The real opportunity is not “AI versus valuators,” but AI as a force multiplier for rigorous professionals. Those who understand valuation theory, standards, and context will be best positioned to use these tools responsibly and effectively.
The profession has always evolved with better tools. AI is simply the next one — and it will reward discipline, not shortcuts.
For those interested in where the profession is heading, this is a discussion worth watching:
https://www.youtube.com/watch?v=5lSKwxcAeUg
January 2026 - Fair Value vs Fair Market Value
In valuation and financial reporting, the word “value” is often used as if it meant the same thing in every context. It does not. Confusing these concepts can lead to flawed decisions, misaligned expectations, and, in some cases, litigation risk.

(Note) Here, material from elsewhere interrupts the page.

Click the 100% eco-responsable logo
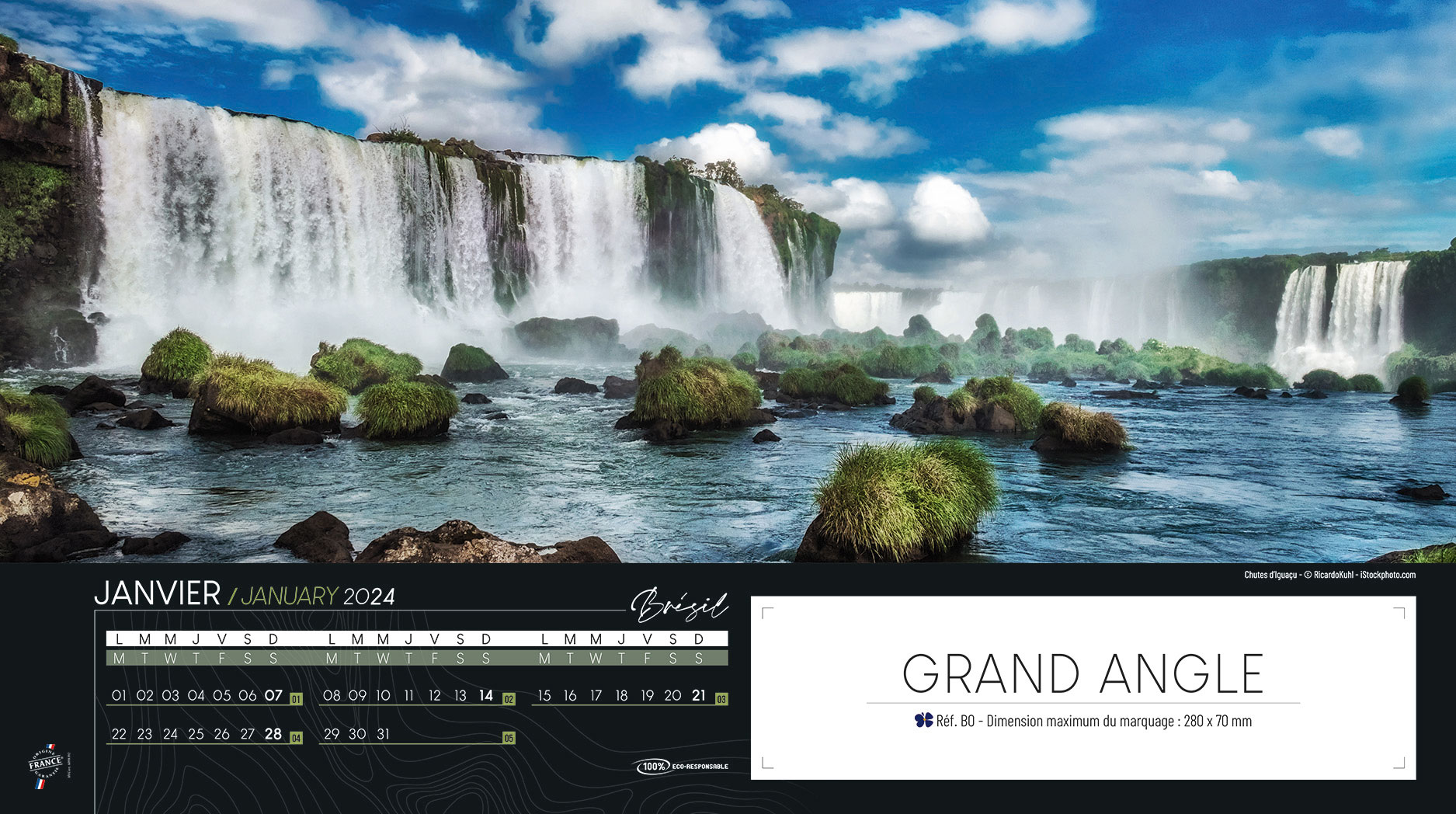This screenshot has height=814, width=1456. (x=682, y=767)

Fair Market Value (FMV) is a transaction-based concept. It reflects the price that would be agreed upon between a willing buyer and a willing seller, acting at arm’s length, with neither under compulsion and both having reasonable knowledge of relevant facts. FMV is commonly used in tax matters, shareholder disputes, and private transactions.

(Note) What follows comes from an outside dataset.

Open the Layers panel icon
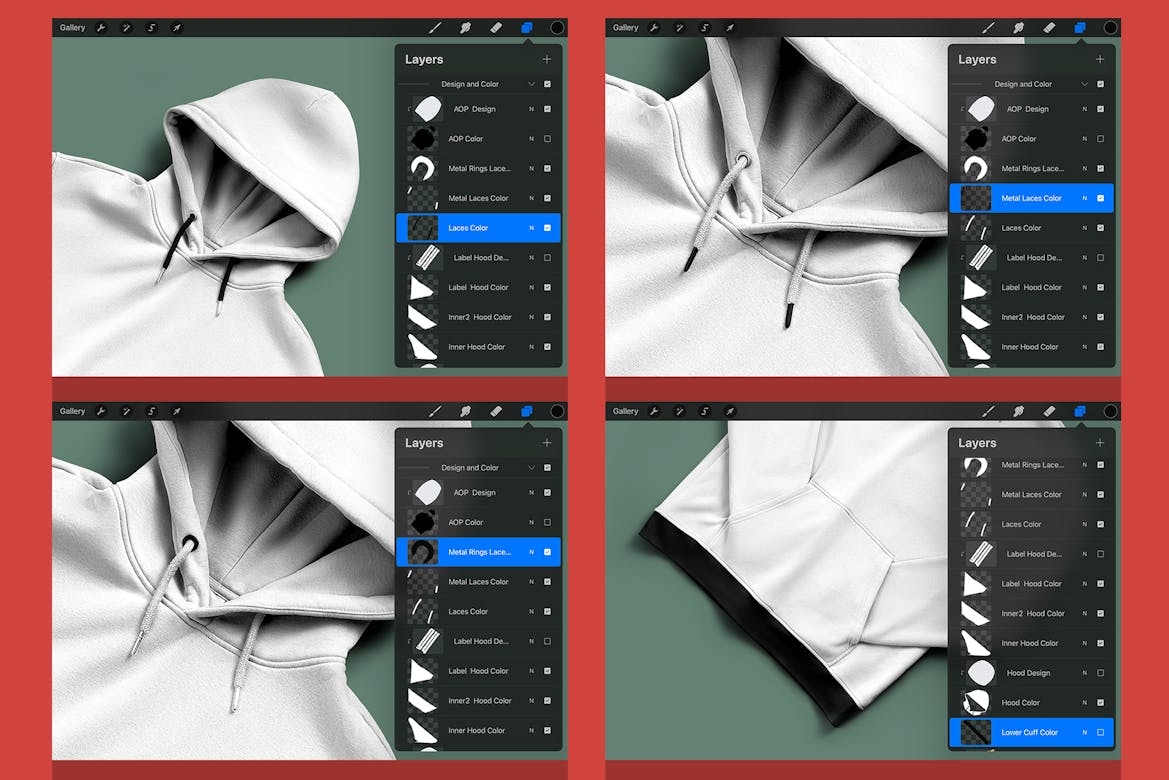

Fair Value, under IFRS (notably IFRS 13), is a financial reporting concept. It is an exit price—the price that would be received to sell an asset or paid to transfer a liability in an orderly transaction between market participants at the measurement date. It explicitly focuses on market participants, principal (or most advantageous) markets, and excludes entity-specific synergies.
Other value notions also matter, depending on purpose:
- Value in Use (IAS 36) reflects entity-specific cash flows and is relevant for impairment testing.
- Fair Value Less Costs of Disposal introduces a market-based lens adjusted for exit costs.
- Investment Value or Strategic Value incorporates buyer-specific synergies and is generally not appropriate for financial reporting.
The key takeaway is simple but often ignored:
Value is not a single number. It is a function of purpose, standard, and assumptions.
As professionals, our role is not just to calculate value, but to ensure the right definition of value is being applied to the right question. That distinction is where rigor — and credibility — truly begin.